YOUR OBJECTIVE: Copy out the items from the line containing "Open the Reference" through the line containing "pos(401,26)", including both of those lines, reproducing each one without any change.

GIVEN DATA:
++++++

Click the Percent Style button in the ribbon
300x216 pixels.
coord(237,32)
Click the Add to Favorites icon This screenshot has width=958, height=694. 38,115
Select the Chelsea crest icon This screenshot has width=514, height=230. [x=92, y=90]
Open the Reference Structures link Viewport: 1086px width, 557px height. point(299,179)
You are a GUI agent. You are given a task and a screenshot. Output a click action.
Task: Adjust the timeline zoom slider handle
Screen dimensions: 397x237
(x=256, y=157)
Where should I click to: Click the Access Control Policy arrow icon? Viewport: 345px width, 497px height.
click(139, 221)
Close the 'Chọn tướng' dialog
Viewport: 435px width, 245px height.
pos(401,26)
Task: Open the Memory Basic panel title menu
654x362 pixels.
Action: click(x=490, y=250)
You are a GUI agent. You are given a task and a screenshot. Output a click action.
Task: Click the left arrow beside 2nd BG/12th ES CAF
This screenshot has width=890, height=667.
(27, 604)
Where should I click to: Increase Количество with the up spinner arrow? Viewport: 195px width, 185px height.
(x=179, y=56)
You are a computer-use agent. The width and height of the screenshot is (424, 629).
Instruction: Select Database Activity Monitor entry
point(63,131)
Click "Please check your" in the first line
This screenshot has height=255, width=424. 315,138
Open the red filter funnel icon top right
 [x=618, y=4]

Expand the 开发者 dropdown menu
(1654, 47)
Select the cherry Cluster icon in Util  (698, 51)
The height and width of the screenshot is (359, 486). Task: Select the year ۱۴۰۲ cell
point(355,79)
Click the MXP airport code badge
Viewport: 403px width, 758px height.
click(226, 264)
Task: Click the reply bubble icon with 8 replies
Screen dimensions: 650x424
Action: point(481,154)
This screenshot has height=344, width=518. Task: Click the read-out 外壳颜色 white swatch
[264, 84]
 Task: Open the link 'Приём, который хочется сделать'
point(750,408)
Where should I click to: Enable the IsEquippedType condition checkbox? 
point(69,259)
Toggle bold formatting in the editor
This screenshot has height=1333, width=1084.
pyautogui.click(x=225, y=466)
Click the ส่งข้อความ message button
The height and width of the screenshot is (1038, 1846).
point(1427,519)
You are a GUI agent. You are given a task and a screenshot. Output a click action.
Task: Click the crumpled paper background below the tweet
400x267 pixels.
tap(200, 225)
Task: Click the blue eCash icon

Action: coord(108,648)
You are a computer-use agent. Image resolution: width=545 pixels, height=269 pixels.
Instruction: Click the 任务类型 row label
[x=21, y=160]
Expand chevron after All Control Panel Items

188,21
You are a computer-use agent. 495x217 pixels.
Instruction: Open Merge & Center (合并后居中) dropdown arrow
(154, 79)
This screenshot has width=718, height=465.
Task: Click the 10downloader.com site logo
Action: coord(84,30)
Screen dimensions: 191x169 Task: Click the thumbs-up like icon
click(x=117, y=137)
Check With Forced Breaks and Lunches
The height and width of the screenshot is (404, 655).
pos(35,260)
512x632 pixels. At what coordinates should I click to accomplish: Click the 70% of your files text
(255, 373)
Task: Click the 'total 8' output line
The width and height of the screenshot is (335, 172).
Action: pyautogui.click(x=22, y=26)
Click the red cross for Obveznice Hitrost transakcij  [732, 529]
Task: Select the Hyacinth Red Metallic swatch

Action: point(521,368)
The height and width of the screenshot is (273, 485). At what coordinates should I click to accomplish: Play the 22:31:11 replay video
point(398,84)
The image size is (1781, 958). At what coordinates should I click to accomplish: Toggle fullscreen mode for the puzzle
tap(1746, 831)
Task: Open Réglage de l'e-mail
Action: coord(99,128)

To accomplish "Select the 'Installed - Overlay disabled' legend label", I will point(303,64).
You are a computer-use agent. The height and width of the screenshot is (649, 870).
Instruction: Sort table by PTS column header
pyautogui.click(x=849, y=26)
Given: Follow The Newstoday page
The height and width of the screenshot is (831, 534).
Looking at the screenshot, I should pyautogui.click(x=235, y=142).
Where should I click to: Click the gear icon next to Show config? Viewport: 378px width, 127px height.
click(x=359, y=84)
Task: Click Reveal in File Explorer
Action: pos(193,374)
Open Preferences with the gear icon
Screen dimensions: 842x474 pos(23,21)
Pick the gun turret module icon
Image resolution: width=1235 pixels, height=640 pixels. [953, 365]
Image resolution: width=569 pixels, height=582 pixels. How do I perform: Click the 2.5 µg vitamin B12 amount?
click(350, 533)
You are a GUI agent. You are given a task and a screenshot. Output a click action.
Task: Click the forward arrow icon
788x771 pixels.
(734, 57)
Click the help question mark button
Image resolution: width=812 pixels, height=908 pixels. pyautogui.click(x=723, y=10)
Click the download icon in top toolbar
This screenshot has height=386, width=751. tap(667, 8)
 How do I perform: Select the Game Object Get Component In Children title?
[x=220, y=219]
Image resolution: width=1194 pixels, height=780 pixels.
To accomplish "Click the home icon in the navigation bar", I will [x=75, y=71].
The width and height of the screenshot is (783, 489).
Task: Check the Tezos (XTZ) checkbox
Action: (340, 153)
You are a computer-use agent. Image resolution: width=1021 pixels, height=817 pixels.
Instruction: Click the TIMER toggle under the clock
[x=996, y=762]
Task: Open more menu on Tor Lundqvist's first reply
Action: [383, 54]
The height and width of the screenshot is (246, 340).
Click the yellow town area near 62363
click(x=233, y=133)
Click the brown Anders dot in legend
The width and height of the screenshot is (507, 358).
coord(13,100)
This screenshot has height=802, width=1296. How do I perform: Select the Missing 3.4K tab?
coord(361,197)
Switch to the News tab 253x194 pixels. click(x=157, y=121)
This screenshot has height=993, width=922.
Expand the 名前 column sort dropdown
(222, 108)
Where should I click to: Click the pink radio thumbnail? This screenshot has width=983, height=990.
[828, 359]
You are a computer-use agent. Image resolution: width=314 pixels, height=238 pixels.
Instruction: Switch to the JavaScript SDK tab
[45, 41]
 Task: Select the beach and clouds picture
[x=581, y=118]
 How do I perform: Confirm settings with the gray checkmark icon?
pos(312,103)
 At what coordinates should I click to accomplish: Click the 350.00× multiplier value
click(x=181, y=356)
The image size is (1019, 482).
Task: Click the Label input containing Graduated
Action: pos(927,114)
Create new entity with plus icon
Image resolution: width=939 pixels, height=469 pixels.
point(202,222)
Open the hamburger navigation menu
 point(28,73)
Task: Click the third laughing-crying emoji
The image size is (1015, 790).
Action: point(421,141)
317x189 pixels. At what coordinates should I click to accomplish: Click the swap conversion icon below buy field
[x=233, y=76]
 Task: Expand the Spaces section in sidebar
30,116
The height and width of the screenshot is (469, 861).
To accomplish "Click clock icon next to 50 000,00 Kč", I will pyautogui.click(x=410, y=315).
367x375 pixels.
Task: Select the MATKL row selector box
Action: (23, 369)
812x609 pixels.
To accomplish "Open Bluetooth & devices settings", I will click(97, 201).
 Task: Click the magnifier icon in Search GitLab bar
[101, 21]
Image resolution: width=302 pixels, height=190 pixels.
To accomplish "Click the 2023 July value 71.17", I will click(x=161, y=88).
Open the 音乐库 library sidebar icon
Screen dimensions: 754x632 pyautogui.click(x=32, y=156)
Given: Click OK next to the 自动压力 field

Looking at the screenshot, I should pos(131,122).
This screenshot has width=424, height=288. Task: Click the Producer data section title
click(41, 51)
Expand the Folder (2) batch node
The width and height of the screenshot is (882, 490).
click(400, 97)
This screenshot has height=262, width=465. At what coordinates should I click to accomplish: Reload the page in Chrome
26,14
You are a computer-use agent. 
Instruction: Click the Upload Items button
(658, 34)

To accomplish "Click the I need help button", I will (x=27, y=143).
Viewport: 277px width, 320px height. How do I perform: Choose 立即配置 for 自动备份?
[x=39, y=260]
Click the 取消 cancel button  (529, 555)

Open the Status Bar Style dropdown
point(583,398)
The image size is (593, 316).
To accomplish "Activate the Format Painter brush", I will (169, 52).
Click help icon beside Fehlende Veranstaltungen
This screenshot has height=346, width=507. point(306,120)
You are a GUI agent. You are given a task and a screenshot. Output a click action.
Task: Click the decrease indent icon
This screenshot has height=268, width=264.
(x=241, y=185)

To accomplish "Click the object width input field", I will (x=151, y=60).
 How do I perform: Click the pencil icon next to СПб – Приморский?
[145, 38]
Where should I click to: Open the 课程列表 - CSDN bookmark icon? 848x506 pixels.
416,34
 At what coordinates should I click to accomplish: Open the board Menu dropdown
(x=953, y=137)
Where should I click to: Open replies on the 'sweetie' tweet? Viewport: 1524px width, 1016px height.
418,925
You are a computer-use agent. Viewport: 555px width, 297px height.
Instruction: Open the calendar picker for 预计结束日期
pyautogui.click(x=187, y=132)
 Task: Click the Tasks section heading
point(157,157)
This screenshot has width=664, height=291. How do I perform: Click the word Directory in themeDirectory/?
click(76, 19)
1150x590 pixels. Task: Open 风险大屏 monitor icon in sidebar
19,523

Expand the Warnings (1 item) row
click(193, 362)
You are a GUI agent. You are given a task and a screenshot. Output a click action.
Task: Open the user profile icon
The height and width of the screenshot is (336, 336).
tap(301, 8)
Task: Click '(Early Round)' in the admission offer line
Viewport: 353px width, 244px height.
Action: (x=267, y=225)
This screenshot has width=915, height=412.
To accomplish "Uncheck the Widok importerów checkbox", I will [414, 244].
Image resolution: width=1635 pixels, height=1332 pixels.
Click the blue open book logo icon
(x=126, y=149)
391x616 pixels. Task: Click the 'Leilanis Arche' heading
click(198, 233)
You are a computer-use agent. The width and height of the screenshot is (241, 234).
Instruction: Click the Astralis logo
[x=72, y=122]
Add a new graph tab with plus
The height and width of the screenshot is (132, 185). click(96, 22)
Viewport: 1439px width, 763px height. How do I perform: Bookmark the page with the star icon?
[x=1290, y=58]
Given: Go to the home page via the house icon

++++++

THE ANSWER:
Open the Reference Structures link Viewport: 1086px width, 557px height. point(299,179)
You are a GUI agent. You are given a task and a screenshot. Output a click action.
Task: Adjust the timeline zoom slider handle
Screen dimensions: 397x237
(x=256, y=157)
Where should I click to: Click the Access Control Policy arrow icon? Viewport: 345px width, 497px height.
click(139, 221)
Close the 'Chọn tướng' dialog
Viewport: 435px width, 245px height.
pos(401,26)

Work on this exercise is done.